Restoring the structure and function of damaged periodontal tissues remains one of the clinical challenges in dentistry. The reason behind that could be attributed to the complex biology of the periodontium. Cellular therapy and tissue engineering were introduced as possible alternatives to overcome the limitations of current treatment modalities. Accordingly, this study aimed to investigate the potential of using primary human periodontal ligament stromal cells (hPDLSCs) with Bombyx mori fibroin (Bmf) silk scaffold for enhancing periodontal regeneration in vitro. The project also aimed to develop a novel mechanical stimulation bioreactor that can be a useful tool to study the effect of cyclic compressive/tensile stimulation on the behaviour of hPDLSCs in a 3D, in vitro environment.
Human periodontal ligament cells (hPDLCs) were isolated from extracted healthy third molar teeth of three donors. The hPDLCs (passage two) were characterised using Colony-forming unit-fibroblast (CFU-F) assay, multicolour flow cytometry to measure the expression of mesenchymal (CD29, CD73 and STRO-1) and haemopoietic (CD34 and CD45) stem cells markers, as well as trilineage (osteogenic, adipogenic and chondrogenic) differentiation.
The immunogenicity of Bmf silk scaffold was investigated by measuring the release of inflammatory cytokines (TNF-α and IL-1β) of THP-1 cell in response to their exposure to the scaffold. The scaffold cytocompatibility was then evaluated by culturing hPDLSCs with the scaffold for four weeks in basal/osteogenic media. The in vivo behaviour of hPDLSCs-Bmf silk construct was examined following seven weeks of intraperitoneal implantation (diffusion chamber model) in CD-1 nude mice.
A novel mechanical stimulation bioreactor was designed and manufactured in house. The bioreactor was used to apply a cyclic compressive loading on hPDLSCs-Bmf silk constructs for fourteen days at a 30 cycle/min for 15 min, twice daily. The proliferation and differentiation (osteogenic and cementogenic) of the control and experimental groups were compared.

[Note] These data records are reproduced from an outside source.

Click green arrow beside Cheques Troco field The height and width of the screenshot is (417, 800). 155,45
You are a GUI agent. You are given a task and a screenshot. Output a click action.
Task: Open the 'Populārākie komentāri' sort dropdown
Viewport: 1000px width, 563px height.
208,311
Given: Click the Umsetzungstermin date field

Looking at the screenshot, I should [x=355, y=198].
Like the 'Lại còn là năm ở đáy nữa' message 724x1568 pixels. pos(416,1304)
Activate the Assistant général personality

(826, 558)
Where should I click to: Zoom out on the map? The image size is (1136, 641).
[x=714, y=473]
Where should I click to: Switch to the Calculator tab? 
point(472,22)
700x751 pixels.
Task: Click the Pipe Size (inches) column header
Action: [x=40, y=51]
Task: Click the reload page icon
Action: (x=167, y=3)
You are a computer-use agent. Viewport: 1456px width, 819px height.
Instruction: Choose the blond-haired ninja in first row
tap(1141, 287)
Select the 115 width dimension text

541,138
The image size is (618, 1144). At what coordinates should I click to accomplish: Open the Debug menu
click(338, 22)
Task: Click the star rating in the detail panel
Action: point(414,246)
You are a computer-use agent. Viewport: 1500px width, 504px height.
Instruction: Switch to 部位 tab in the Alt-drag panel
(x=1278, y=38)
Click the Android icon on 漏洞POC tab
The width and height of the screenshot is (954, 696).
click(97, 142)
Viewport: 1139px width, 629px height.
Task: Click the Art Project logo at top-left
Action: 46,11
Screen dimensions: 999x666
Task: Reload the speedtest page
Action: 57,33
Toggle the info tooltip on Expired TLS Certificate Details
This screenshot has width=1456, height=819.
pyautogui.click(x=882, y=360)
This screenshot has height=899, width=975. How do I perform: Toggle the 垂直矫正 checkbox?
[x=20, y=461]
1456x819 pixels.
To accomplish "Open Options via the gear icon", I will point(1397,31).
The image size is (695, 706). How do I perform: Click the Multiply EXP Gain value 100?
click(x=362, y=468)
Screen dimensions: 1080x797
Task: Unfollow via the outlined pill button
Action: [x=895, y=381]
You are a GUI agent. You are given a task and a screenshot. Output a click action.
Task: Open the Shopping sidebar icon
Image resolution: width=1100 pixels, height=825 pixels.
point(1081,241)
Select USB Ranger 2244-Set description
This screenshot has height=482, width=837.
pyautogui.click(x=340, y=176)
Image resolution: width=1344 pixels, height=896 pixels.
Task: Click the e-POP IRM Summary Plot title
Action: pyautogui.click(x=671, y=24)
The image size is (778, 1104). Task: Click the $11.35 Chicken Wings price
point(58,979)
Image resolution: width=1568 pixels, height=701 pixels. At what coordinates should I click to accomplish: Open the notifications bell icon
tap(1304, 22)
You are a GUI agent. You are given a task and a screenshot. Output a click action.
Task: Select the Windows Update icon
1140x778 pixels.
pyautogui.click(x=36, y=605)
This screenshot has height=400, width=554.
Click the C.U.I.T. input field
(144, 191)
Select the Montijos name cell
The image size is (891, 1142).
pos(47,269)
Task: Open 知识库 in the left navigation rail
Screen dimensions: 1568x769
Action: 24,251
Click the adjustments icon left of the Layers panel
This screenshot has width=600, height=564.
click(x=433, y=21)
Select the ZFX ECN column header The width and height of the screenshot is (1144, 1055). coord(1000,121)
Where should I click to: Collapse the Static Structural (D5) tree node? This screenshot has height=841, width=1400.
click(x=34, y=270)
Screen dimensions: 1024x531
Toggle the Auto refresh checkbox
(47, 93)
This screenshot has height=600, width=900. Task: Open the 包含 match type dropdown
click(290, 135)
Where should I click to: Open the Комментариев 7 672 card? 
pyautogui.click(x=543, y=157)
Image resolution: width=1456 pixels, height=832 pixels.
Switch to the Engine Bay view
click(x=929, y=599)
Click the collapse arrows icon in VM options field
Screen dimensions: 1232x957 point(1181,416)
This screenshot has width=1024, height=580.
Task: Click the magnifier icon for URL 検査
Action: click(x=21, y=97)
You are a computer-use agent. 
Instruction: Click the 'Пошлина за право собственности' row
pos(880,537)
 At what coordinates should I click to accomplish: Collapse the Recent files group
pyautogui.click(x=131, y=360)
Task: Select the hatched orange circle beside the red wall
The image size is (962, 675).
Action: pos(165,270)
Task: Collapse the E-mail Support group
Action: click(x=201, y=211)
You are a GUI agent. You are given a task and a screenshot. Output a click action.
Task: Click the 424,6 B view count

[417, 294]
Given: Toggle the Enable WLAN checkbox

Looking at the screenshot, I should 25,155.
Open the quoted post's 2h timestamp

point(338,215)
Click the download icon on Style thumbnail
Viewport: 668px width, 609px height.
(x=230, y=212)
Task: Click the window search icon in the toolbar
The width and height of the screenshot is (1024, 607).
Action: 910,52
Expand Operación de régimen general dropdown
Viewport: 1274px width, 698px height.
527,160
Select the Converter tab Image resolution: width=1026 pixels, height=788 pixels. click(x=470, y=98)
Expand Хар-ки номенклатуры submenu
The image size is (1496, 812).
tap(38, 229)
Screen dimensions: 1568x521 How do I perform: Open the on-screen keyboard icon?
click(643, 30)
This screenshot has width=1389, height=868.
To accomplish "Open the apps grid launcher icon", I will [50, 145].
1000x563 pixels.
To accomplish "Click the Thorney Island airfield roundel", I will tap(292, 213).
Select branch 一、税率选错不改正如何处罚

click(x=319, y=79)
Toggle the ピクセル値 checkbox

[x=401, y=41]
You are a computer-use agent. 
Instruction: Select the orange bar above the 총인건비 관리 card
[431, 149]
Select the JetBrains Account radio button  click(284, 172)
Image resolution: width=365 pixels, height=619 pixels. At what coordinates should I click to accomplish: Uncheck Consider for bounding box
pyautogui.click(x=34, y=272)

Throughout the project, various techniques were used to evaluate cellular activities (viability, proliferation and differentiation), including biochemical assays, fluorescent cell labelling, histological and immunohistochemical examination.
The CFU-F assay revealed a significant difference among donors. Moreover, hPDLCs expressed high CD29 and CD73 (99.95% and 100%, respectively), while the level of STRO-1 was 1.05%. In contrast, the expression of CD34 was limited (0.73%). However, the expression of CD45 showed a remarkable variation among donors (28.73%). Cells of all donors had the capacity to differentiate into osteogenic, chondrogenic and adipogenic cues.
The Bmf silk scaffold induced low levels of inflammatory cytokines, which were comparable to those induced by 3D collagen-type 1 (COL-1) scaffold. Also, Bmf scaffold supported the proliferation and differentiation of hPDLSCs in vitro and in vivo.
With the novel bioreactor, it was possible to apply static/cyclic mechanical stimulation on eight samples simultaneously using different loading frequencies. Also, the results showed that compression stimulation enhanced the proliferation and differentiation of hPDLSCs in vitro.
In conclusion, the current findings confirm the presence of multipotent mesenchymal stromal cells MSCs within primary hPDLCs. However, it is crucial to evaluate the cells' characteristics before their implication for research/therapeutic purpose due to donor dependency. Additionally, Bmf silk material is a potential biocompatible scaffold that could support periodontal tissue regeneration in vitro and in vivo. Enrolling mechanical stimulation is crucial as it affects the behaviour of hPDLSCs. The manufactured bioreactor could be a feasible tool for studying cyclic compression on cellular activity in vitro. However, several parameters (e.g. type of stimulation, load, frequency, and mode of application) need to be further optimised to support the regeneration process positively.